The bill also directs the Secretary of the Treasury to adopt regulations that provide for information returns for virtual currency transactions that create a gain or loss.
The sponsors of the bill hope that clarifying the regulatory treatment of digital tokens will mitigate fraud and foster innovation in the blockchain economy.6 With the current Congress adjourning soon, the bill likely will need to be reintroduced after the next Congress convenes in 2019. Nonetheless, the bill reflects a bipartisan attempt to update the federal securities and tax laws to address some of the legal uncertainty arising from the application of the existing federal regulatory framework to digital assets.
1) H.R. 7356, 115 Cong. (2018).
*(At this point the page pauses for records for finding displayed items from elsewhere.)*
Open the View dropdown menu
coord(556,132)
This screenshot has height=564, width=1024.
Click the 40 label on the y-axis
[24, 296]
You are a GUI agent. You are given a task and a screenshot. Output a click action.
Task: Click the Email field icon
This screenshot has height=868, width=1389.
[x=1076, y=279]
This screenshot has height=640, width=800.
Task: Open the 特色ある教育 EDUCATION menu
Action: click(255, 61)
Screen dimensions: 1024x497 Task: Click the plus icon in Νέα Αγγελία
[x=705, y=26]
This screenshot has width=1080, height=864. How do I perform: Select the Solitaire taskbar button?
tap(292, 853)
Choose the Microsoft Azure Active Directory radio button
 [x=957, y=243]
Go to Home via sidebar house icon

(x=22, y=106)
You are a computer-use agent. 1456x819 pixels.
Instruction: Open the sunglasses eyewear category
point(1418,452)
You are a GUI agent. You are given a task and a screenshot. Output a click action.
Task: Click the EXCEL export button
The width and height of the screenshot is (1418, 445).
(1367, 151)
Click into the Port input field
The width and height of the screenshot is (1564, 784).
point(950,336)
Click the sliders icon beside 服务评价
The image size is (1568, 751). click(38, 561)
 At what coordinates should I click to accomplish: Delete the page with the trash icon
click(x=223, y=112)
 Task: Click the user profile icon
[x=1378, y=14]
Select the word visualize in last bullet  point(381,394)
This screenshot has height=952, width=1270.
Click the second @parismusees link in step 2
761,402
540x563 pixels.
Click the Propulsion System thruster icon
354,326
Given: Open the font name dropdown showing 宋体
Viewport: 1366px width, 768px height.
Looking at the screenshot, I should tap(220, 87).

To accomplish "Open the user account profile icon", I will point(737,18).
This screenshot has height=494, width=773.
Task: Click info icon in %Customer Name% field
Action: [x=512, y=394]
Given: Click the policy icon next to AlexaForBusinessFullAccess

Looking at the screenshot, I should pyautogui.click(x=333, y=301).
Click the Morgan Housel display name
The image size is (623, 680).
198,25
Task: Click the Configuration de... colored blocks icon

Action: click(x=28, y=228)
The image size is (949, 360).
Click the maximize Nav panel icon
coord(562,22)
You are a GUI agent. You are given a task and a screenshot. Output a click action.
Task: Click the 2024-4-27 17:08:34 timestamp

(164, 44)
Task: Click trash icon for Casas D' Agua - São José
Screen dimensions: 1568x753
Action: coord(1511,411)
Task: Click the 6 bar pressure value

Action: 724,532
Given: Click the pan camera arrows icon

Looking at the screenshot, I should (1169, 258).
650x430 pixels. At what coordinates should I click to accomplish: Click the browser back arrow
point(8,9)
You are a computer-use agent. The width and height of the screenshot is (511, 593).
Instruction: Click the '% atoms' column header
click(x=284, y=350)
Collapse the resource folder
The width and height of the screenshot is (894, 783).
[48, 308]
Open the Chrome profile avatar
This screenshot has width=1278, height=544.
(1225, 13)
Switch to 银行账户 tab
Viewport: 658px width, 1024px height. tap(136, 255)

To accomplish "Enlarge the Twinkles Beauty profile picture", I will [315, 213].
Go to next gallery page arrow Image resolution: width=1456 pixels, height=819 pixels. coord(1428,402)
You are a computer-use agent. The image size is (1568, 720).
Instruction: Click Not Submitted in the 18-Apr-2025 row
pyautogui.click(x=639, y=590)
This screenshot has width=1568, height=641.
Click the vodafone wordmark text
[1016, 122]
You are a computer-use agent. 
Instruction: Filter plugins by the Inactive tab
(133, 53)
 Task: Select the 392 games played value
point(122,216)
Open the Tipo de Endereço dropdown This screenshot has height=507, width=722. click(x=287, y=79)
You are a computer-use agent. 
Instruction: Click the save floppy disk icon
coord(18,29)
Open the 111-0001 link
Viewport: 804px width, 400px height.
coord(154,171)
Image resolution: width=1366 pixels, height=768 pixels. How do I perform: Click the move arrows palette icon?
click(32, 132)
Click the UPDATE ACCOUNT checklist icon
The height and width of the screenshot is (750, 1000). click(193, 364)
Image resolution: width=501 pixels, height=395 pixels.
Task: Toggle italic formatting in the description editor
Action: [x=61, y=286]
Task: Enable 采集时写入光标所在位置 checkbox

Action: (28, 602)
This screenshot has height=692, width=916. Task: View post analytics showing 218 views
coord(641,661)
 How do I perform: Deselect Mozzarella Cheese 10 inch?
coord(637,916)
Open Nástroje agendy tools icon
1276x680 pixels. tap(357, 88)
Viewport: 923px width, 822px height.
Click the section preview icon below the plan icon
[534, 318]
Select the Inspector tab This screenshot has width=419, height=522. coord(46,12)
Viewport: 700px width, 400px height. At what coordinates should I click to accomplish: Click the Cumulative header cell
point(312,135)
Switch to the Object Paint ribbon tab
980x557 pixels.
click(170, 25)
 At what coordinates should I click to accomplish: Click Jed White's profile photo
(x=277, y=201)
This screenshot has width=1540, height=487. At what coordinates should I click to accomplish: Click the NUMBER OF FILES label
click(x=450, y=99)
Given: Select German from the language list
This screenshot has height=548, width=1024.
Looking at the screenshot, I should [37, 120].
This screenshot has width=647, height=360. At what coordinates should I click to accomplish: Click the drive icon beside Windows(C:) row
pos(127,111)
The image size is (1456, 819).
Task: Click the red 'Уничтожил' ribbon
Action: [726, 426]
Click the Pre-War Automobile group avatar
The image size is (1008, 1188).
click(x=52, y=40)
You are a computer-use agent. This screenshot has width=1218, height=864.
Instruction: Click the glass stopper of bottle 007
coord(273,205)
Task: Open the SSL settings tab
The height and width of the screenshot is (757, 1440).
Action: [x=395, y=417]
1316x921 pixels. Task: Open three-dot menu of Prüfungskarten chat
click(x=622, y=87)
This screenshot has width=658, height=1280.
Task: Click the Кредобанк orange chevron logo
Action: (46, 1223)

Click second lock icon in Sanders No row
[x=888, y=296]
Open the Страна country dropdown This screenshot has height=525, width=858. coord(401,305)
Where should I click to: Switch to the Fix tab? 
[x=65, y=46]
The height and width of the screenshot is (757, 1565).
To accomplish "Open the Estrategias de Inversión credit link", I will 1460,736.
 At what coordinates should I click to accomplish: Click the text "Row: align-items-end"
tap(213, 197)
The bill was introduced to the Financial Services and Ways and Means committees of the U.S. House of Representatives.
2) Congressmen Warren Davidson, Darren Soto Introduce ICO Fix for Businesses, Consumers, Press Release (2018) (Rep. Davidson Press Release).
3) The bill defines digital token as follows: Digital token.—The term ‘digital token’ means a digital unit that— (A) is created— (i) in response to the verification or collection of proposed transactions; (ii) pursuant to rules for the digital unit’s creation and supply that cannot be altered by a single person or group of persons under common control; or (iii) as an initial allocation of digital units that will otherwise be created in accordance with clause (i) or (ii); (B) has a transaction history that— (i) is recorded in a distributed, digital ledger or digital data structure in which common consensus is achieved through a mathematically verifiable process; and (ii) after consensus is reached, cannot be materially altered by a single person or group of persons under common control; (C) is capable of being traded or transferred between persons without an intermediate custodian; and (D) is not a representation of a financial interest in a company, including an ownership or debt interest or revenue share.
4) The bill refers to digital assets as “digital units,” which would be defined under the federal securities laws as “a representation of economic, proprietary, or access rights that is stored in a computer-readable format.”
5) The bill would define “virtual currency” under the IRC as “a digital representation of value that is used as a medium of exchange and is not currency (within the meaning of section 988).”
6) Rep. Davidson Press Release, supra note 2.